Author of Java Concurrency in Practice

Brian Goetz has been a professional software developer for 20 years. He is the author of over 75 articles on software development, and his book, Java Concurrency In Practice, was published in May 2006 by Addison-Wesley. He serves on the JCP Expert Groups for JSRs 166 (concurrency utilities), 107 (caching), and 305 (annotations for safety analysis). He is a frequent presenter at JavaOne, OOPSLA, JavaPolis, SDWest, and the No Fluff Just Stuff Software Symposium Tour. Brian is a Sr. Staff Engineer at Sun Microsystems.

Presentations

Java Performance Myths

Performance myths about the Java platform abound, from the general “Java is slow”, to the more specific “reflection is slow”, “allocation is slow”, “synchronization is slow”, “garbage collection is slow”, etc.
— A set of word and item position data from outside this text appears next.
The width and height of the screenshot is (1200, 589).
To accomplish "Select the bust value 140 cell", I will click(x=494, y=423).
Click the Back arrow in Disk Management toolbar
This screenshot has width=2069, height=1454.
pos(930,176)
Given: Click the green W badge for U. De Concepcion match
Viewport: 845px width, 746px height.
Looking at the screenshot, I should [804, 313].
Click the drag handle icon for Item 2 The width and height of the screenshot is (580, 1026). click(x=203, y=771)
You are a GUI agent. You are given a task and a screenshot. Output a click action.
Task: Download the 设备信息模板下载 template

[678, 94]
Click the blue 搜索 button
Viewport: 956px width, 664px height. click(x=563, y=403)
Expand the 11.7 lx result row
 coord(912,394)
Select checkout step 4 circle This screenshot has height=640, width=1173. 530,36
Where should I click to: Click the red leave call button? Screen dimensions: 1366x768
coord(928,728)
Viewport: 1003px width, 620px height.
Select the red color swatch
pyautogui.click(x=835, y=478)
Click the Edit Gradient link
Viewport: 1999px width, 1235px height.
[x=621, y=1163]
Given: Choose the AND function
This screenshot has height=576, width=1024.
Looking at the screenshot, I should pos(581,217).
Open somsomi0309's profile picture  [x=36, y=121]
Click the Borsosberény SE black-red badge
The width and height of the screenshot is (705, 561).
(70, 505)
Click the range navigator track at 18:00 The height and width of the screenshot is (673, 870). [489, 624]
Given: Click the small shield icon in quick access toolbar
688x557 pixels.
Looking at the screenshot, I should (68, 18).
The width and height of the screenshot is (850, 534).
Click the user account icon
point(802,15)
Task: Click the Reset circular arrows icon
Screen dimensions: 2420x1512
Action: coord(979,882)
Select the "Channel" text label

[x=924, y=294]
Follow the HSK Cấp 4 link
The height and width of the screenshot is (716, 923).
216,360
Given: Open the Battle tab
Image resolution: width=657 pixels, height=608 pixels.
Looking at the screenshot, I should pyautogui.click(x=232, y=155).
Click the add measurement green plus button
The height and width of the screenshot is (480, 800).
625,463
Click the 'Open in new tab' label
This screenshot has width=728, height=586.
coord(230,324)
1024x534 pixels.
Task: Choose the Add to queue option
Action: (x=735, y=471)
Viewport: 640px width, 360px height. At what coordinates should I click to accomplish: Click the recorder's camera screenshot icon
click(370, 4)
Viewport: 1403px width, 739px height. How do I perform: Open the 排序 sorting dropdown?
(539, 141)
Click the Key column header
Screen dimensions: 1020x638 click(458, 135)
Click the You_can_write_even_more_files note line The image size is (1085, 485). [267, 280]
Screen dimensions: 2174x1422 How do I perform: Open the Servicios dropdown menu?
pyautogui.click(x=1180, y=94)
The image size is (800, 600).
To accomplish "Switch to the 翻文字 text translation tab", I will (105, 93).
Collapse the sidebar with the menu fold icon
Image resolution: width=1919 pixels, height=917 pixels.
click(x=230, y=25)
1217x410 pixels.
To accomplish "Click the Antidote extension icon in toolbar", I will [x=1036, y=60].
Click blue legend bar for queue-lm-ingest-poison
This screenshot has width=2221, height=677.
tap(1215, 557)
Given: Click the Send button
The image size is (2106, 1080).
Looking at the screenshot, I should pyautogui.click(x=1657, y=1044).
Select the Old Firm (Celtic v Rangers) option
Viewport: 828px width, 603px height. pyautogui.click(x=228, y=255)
Many of these myths have their root in fact (in JDK 1.0, everything was slow); today, not only are many of these statements not true, but Java performance has surpassed that of C in many areas, such as memory management.

Squashing bugs with FindBugs

Does your program have bugs, despite unit tests, integration tests, and code reviews? You bet. Are you using static analysis as part of your QA process? If not, you're probably missing out on some bugs that can be caught before they bite your customers.

The Java Memory Model

What's the worst thing that can happen when you fail to synchronize in a concurrent Java program? Its probably worse than you think – modern shared-memory processors can do some pretty weird things when left to their own devices.

Introduction to Java threads

The Java language included support for threads and concurrency from day 1, but writing correct multithreaded programs is not easy. This session will cover the how and why of using threads in Java.

Structuring concurrent applications in JDK 5.0

JDK 5.0 is a huge step forward in developing concurrent Java classes and applications, providing a rich set of high-level concurrency building blocks.